How do you decide which data to put on which machine? We can borrow the previous idea of data sharding, that is, we hash the data and modulo the number of machines, and the final value is the number of cached machines that should be stored.
The tree
Binary tree -23 | binary tree based (on) : what kind of binary tree for use an array to store
Among them, in the binary tree numbered 2, all the leaf nodes are at the bottom level. Besides the leaf node, each node has two left and right child nodes. This kind of binary tree is called full binary tree. In the binary tree numbered 3, all the leaf nodes are in the bottom two layers, the leaf nodes of the last layer are arranged to the left, and the number of nodes of other layers except the last layer should reach the maximum. This kind of binary tree is called complete binary tree.
Traversal of binary trees
In fact, the front, middle and back traversal of binary tree is a recursive process. For example, pre-order traversal is essentially printing the root node, then recursively printing the left subtree, and then recursively printing the right subtree.
The former sequence traversal
Pre-traversal means that, for any node in the tree, the node is printed first, then its left subtree, and finally its right subtree.
In the sequence traversal
Middle-order traversal means that, for any node in the tree, the left subtree is printed first, then itself, and finally the right subtree.
After the sequence traversal
Post-traversal means that, for any node in the tree, the left subtree is printed first, then the right subtree, and finally the node itself.
Void preOrder(Node* root) {if (root == null) return; Print root preOrder(root->left); preOrder(root->right); } void inOrder(Node* root) {if (root == null) return; inOrder(root->left); Print root inOrder(root->right); } void postOrder(Node* root) {if (root == null) return; postOrder(root->left); postOrder(root->right); Print root //Copy the code
Binary tree and hash table comparison -24 | binary tree based (under) : with such efficient hash table, binary tree why need?
Binary search tree
A binary search tree requires that at any node in the tree, the value of each node in the left subtree is less than the value of this node, and the value of each node in the right subtree is greater than the value of this node.
1. Search operation of binary search tree
We take the root node, and if it’s equal to what we’re looking for, we return it. If the data you’re looking for is smaller than the value of the root node, recursively look it up in the left subtree; If the data you’re looking for is larger than the value of the root node, recursively look it up in the right subtree.
Here I put the code to find the implementation, posted below, combined with the code, it will be easier to understand.
Public class BinarySearchTree {private Node tree; public Node find(int data) { Node p = tree; while (p ! = null) { if (data < p.data) p = p.left; else if (data > p.data) p = p.right; else return p; } return null; } public static class Node { private int data; private Node left; private Node right; public Node(int data) { this.data = data; }}}Copy the code
2. Insert the binary search tree
If the data to be inserted is larger than that of the node and the right subtree of the node is empty, the new data is directly inserted into the position of the right child node.
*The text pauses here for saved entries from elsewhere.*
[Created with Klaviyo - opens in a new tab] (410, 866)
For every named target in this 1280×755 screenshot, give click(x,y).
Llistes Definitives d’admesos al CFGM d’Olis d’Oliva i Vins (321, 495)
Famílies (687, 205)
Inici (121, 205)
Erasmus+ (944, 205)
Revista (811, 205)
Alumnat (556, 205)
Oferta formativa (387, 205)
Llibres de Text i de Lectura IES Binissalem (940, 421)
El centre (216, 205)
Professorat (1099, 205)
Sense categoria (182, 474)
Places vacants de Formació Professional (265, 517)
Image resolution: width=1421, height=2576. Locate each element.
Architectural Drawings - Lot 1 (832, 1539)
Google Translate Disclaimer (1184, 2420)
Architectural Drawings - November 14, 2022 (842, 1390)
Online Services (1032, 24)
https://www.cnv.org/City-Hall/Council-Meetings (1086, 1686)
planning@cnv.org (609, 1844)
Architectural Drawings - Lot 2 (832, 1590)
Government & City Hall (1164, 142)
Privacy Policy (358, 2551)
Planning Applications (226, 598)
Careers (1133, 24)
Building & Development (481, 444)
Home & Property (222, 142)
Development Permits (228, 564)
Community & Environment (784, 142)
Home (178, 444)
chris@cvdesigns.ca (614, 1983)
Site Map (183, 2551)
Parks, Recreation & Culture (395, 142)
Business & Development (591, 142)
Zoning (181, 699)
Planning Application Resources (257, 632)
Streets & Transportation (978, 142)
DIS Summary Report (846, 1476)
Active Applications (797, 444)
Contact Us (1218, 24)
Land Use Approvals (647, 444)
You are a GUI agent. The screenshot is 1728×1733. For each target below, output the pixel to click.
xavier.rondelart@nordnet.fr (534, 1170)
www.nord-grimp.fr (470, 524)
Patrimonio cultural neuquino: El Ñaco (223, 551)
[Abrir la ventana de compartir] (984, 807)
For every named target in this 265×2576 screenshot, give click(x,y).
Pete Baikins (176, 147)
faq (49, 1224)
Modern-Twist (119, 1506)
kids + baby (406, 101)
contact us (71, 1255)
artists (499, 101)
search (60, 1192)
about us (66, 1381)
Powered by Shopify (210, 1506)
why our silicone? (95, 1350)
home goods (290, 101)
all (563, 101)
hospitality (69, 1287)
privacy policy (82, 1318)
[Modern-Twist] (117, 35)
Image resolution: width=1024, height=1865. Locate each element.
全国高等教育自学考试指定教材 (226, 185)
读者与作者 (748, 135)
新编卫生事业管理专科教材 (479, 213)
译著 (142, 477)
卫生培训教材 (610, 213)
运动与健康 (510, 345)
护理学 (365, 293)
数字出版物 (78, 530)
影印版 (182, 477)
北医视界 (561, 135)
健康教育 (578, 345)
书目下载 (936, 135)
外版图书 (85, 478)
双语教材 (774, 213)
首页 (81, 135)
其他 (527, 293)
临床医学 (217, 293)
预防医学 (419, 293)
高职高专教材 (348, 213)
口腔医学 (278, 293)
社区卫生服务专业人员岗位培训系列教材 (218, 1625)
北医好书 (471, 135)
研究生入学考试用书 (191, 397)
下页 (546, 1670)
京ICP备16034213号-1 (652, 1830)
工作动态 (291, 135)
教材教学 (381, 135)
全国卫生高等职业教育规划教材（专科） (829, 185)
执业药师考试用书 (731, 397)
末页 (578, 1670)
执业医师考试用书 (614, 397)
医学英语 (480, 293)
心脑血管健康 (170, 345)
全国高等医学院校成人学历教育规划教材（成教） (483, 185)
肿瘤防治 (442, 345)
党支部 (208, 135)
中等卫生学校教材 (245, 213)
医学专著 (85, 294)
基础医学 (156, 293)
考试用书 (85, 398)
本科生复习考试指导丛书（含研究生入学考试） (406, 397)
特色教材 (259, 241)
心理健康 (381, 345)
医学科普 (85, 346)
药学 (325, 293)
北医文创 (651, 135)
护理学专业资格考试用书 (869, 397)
If it is not empty, the right subtree is recursively traversed to find the insertion location. Similarly, if the data to be inserted is smaller than the value of the node and the left subtree of the node is empty, the new data is inserted at the position of the left child node. If it is not empty, the left subtree is recursively traversed to find the insertion location.
Similarly, I have implemented the code for the insertion, which is posted below for you to see.
Public void insert(int data) {if (tree == null) {tree = new Node(data); return; } Node p = tree; while (p ! = null) { if (data > p.data) { if (p.right == null) { p.right = new Node(data); return; } p = p.right; } else { // data < p.data if (p.left == null) { p.left = new Node(data); return; } p = p.left; }}}Copy the code
3. Delete the binary search tree
According to the different number of child nodes of nodes to be deleted, we need to deal with three cases:
In the first case, if the node to be deleted has no children, we simply set the pointer to the node to be deleted to NULL in the parent node. For example, delete node 55 in the figure.
In the second case, if the node to be deleted has only one child (either the left child or the right child), we simply update the pointer in the parent node to point to the child of the node to be deleted. For example, delete node 13 in the figure.
The third case is more complicated if the node to be deleted has two children. We need to find the smallest node in the right subtree of this node and replace it with the node we want to delete. Then delete the smallest node, because the smallest node definitely has no left children (if it has left children, it is not the smallest node), so we can apply the above two rules to delete the smallest node. For example, delete node 18 in the figure.
As usual, I’ll post the deleted code here.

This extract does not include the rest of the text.